Wie sieht die Zukunft für die zwei großen unabhängigen Wall Street-Firmen aus, die als letzte ihrer Art überlebt haben? Wenn man von einigen Kommentaren ausgeht, die der Chef von Goldman Sachs, Lloyd Blankfein, auf einer Branchenkonferenz in dieser Woche von sich gegeben hat, dann könnte man ohne weiteres denken, außer den Daten des Kalenderjahrs seiner Firma ändere sich nicht viel. Der Finanzchef von Morgan Stanley, Colm Kelleher, schlug dagegen schon bescheidenere Töne an.
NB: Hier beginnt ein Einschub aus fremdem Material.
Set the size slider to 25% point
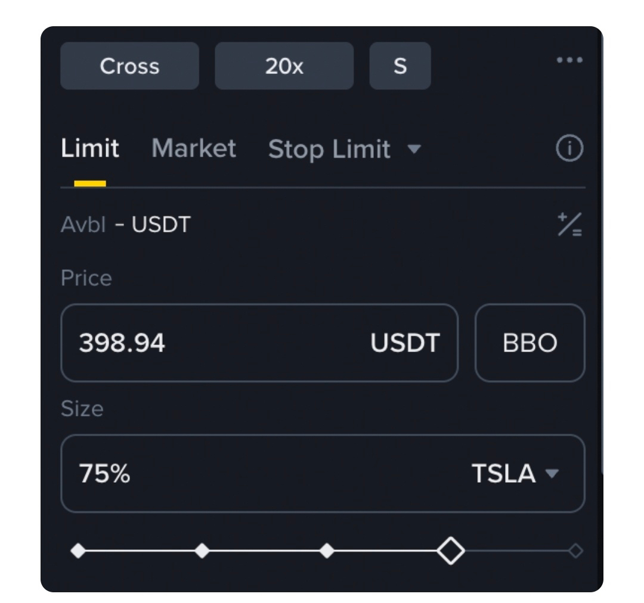This screenshot has height=603, width=644. coord(202,551)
Doch jeder der beiden hat auf seine eigene Weise eingestanden, dass die Erträge ihrer Banken in Mitleidenschaft gezogen werden. Die Frage ist nur, in welchem Ausmaß.

Beide Institute sind dem Druck von zwei Seiten ausgesetzt. Erstens steigen ihre Kapitalkosten, da der Finanzierungsmix sich von der Abhängigkeit von billigen kurzfristigen Quellen wie Wertpapierpensionsgeschäften und Commercial Paper wegbewegt und sich auf teurere Dividendenpapiere und langfristige Schuldtitel verlagert.

Und auch wenn sie sich in Bankholdinggesellschaften umgewandelt haben, wird es doch bei beiden Firmen eine Weile dauern, bis sich die Einlagen, auch wenn diese relativ billig sind, aufgebaut haben. Bei Morgan Stanley soll die Hälfte der Finanzierung über diese drei Quellen stabilerer Finanzierungsströme herbeisprudeln - das ist zweieinhalb Mal so viel wie im Vorjahr und um 50 Prozent über dem derzeitigen Niveau.

Zweitens bauen beide, wie auch der Rest der Finanzdienstleistungsbranche, den Einsatz von Fremdkapital ab. Morgan Stanley hat allein in den vergangenen sechs Wochen mindestens ein Fünftel der Bilanz über Bord geworfen. Zusammen mit der Verdopplung des Eigenkapitals in den vergangenen zwölf Monaten ist die Bruttoverschuldung damit von einem Vielfachen von 32 auf rund zwölf zurückgegangen, bereinigt liegt der Verschuldungsgrad sogar noch weit unter diesem Wert.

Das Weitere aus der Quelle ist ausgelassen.